:: EXTRACTED RECORDS ::

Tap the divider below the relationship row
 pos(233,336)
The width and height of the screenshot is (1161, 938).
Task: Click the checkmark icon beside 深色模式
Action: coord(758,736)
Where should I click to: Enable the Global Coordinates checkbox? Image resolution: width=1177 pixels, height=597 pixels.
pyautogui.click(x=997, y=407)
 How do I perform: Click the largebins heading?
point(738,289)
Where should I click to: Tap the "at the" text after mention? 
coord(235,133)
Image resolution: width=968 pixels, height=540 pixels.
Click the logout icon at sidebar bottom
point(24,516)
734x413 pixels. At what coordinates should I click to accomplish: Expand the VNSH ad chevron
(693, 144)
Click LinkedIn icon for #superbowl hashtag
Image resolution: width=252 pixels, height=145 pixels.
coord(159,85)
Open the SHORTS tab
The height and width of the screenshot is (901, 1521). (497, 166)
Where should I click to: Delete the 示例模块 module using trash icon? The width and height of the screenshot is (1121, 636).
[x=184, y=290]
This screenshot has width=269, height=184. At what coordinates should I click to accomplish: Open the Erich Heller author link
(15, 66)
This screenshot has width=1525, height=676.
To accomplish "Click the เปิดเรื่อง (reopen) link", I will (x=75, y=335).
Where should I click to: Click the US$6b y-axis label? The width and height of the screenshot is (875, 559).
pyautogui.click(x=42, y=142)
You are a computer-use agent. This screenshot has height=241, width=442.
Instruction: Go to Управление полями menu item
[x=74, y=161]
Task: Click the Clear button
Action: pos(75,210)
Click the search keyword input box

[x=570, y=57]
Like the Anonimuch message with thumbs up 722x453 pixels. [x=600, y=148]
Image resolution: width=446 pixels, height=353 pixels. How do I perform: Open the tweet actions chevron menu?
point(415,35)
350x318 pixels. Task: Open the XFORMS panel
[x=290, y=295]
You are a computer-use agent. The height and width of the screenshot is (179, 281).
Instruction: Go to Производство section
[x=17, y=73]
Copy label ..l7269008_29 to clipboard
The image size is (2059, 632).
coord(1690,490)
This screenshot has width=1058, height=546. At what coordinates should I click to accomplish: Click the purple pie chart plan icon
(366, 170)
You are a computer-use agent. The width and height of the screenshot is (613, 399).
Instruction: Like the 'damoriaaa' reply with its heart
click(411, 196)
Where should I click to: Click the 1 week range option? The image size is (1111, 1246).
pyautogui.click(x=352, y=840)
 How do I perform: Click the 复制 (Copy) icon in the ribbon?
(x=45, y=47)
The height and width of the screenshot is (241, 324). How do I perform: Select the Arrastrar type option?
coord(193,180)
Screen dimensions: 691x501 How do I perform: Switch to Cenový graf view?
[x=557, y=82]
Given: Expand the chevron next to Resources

:: YOUR ASSIGNMENT ::
Please report every line among the entries that includes "computer".

:: WRITTEN SOLUTION ::
You are a computer-use agent. This screenshot has height=241, width=442.
You are a computer-use agent. The height and width of the screenshot is (179, 281).
You are a computer-use agent. The width and height of the screenshot is (613, 399).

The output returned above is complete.